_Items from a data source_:
----

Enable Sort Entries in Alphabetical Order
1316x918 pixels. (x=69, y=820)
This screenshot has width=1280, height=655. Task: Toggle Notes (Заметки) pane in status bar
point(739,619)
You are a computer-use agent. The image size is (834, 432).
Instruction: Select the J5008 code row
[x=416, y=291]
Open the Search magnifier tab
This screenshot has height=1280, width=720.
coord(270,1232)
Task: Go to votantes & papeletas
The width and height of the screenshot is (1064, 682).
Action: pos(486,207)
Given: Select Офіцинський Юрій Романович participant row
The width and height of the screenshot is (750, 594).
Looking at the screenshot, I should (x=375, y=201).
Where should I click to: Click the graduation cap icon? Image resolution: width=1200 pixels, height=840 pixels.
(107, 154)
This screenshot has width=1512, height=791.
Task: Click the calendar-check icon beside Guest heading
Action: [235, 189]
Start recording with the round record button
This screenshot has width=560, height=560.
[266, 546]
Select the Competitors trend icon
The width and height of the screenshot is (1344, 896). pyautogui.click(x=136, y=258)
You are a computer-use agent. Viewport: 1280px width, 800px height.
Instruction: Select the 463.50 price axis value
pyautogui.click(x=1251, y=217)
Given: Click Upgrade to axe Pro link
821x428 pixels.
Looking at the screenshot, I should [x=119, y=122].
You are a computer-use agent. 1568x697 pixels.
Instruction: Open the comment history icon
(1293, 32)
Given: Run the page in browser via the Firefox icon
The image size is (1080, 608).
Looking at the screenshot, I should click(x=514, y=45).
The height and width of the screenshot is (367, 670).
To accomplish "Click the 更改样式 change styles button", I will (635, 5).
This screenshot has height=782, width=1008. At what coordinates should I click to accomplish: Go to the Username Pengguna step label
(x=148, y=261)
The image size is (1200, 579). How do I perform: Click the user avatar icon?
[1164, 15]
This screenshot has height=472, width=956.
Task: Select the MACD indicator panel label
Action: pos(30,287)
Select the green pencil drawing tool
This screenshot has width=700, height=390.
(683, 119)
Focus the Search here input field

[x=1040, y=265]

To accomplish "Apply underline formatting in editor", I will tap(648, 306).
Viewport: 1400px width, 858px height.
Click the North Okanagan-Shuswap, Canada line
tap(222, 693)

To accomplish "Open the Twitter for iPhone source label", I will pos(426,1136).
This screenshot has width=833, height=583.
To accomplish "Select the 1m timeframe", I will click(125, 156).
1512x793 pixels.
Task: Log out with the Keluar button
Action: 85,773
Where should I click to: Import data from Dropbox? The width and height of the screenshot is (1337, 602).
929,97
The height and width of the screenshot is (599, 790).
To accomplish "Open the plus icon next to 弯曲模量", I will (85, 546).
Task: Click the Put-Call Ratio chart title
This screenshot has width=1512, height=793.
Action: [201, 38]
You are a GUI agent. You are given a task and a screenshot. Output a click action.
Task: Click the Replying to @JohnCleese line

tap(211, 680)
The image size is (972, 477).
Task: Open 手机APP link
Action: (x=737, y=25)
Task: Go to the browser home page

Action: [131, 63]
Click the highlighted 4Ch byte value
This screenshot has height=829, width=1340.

----

_WORK TO COMPLETE_: All the records above need to be output exactly, with none omitted.

_ANSWER FOR THIS EXERCISE_:
Enable Sort Entries in Alphabetical Order
1316x918 pixels. (x=69, y=820)
This screenshot has width=1280, height=655. Task: Toggle Notes (Заметки) pane in status bar
point(739,619)
You are a computer-use agent. The image size is (834, 432).
Instruction: Select the J5008 code row
[x=416, y=291]
Open the Search magnifier tab
This screenshot has height=1280, width=720.
coord(270,1232)
Task: Go to votantes & papeletas
The width and height of the screenshot is (1064, 682).
Action: pos(486,207)
Given: Select Офіцинський Юрій Романович participant row
The width and height of the screenshot is (750, 594).
Looking at the screenshot, I should (x=375, y=201).
Where should I click to: Click the graduation cap icon? Image resolution: width=1200 pixels, height=840 pixels.
(107, 154)
This screenshot has width=1512, height=791.
Task: Click the calendar-check icon beside Guest heading
Action: [235, 189]
Start recording with the round record button
This screenshot has width=560, height=560.
[266, 546]
Select the Competitors trend icon
The width and height of the screenshot is (1344, 896). pyautogui.click(x=136, y=258)
You are a computer-use agent. Viewport: 1280px width, 800px height.
Instruction: Select the 463.50 price axis value
pyautogui.click(x=1251, y=217)
Given: Click Upgrade to axe Pro link
821x428 pixels.
Looking at the screenshot, I should [x=119, y=122].
You are a computer-use agent. 1568x697 pixels.
Instruction: Open the comment history icon
(1293, 32)
Given: Run the page in browser via the Firefox icon
The image size is (1080, 608).
Looking at the screenshot, I should click(x=514, y=45).
The height and width of the screenshot is (367, 670).
To accomplish "Click the 更改样式 change styles button", I will (635, 5).
This screenshot has height=782, width=1008. At what coordinates should I click to accomplish: Go to the Username Pengguna step label
(x=148, y=261)
The image size is (1200, 579). How do I perform: Click the user avatar icon?
[1164, 15]
This screenshot has height=472, width=956.
Task: Select the MACD indicator panel label
Action: pos(30,287)
Select the green pencil drawing tool
This screenshot has width=700, height=390.
(683, 119)
Focus the Search here input field

[x=1040, y=265]

To accomplish "Apply underline formatting in editor", I will tap(648, 306).
Viewport: 1400px width, 858px height.
Click the North Okanagan-Shuswap, Canada line
tap(222, 693)

To accomplish "Open the Twitter for iPhone source label", I will pos(426,1136).
This screenshot has width=833, height=583.
To accomplish "Select the 1m timeframe", I will click(125, 156).
1512x793 pixels.
Task: Log out with the Keluar button
Action: 85,773
Where should I click to: Import data from Dropbox? The width and height of the screenshot is (1337, 602).
929,97
The height and width of the screenshot is (599, 790).
To accomplish "Open the plus icon next to 弯曲模量", I will (85, 546).
Task: Click the Put-Call Ratio chart title
This screenshot has width=1512, height=793.
Action: [201, 38]
You are a GUI agent. You are given a task and a screenshot. Output a click action.
Task: Click the Replying to @JohnCleese line

tap(211, 680)
The image size is (972, 477).
Task: Open 手机APP link
Action: (x=737, y=25)
Task: Go to the browser home page

Action: [131, 63]
Click the highlighted 4Ch byte value
This screenshot has height=829, width=1340.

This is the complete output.